EXERCISE GOAL
Report every line below that carries the word "panel".

Stored data entries
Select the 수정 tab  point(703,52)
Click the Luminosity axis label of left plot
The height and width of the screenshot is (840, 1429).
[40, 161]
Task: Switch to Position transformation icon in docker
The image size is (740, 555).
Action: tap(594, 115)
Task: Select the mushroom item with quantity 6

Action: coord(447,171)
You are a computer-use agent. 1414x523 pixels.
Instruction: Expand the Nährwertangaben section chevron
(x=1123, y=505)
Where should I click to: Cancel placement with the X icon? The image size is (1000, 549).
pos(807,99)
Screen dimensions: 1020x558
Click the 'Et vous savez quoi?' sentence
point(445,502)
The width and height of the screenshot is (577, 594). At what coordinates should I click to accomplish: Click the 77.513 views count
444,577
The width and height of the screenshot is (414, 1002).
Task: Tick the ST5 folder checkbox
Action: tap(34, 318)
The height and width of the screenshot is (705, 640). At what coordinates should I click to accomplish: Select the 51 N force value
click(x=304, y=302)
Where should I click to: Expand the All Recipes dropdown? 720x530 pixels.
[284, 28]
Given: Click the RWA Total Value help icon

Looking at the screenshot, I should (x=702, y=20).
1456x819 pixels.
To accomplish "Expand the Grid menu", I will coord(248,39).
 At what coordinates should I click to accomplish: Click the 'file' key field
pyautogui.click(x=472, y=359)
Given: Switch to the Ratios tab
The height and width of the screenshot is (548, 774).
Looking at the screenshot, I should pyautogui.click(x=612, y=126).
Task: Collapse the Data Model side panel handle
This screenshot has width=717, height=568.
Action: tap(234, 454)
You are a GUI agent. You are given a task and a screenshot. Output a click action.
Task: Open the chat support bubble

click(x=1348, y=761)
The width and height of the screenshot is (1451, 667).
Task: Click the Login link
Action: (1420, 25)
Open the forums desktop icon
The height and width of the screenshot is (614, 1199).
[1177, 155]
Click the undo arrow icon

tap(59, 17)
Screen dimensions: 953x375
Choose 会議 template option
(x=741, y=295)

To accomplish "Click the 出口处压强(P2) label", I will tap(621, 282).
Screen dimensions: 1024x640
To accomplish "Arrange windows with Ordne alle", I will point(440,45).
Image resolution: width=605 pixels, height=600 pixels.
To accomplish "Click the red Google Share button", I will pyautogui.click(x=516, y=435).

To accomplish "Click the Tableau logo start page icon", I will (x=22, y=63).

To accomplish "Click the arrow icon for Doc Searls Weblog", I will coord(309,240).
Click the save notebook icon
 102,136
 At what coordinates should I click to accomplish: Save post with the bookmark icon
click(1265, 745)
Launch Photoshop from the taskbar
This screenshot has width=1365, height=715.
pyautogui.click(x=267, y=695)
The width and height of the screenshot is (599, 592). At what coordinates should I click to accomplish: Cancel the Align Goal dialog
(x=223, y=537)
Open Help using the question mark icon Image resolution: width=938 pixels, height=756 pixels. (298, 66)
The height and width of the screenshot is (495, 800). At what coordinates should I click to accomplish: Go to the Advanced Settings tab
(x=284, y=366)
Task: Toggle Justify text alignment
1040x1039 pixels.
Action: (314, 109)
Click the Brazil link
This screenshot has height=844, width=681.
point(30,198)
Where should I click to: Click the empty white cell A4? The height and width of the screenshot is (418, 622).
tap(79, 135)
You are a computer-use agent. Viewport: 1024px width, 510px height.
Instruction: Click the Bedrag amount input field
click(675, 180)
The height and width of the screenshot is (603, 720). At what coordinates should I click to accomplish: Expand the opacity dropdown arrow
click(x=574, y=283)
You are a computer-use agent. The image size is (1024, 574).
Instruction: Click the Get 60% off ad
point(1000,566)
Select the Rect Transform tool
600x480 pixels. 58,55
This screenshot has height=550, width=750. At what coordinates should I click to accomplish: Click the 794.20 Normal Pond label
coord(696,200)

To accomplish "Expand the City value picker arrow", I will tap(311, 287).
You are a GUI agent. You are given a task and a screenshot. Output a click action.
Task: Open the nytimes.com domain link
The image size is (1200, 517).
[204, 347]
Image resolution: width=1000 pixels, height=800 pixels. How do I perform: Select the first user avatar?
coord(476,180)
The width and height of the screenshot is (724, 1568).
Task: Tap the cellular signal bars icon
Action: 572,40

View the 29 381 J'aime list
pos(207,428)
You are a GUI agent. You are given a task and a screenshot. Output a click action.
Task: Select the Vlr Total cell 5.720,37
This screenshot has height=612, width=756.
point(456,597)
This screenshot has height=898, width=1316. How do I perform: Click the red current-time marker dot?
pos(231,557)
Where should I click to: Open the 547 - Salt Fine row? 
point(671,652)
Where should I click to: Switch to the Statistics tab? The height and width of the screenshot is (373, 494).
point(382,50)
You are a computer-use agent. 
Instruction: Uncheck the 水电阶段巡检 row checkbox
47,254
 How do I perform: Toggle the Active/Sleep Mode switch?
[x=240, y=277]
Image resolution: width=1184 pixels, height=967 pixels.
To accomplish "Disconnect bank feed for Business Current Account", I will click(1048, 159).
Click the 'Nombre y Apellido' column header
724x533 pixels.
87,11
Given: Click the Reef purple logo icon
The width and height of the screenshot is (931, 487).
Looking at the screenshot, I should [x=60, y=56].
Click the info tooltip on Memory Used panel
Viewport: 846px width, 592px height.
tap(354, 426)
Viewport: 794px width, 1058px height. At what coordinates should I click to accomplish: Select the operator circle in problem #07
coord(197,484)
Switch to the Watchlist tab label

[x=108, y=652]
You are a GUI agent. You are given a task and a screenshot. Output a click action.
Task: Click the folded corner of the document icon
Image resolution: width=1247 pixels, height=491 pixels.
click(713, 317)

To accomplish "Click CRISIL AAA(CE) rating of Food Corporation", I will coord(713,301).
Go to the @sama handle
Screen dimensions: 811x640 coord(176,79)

RESULT OF THE EXERCISE
Task: Collapse the Data Model side panel handle
Click the info tooltip on Memory Used panel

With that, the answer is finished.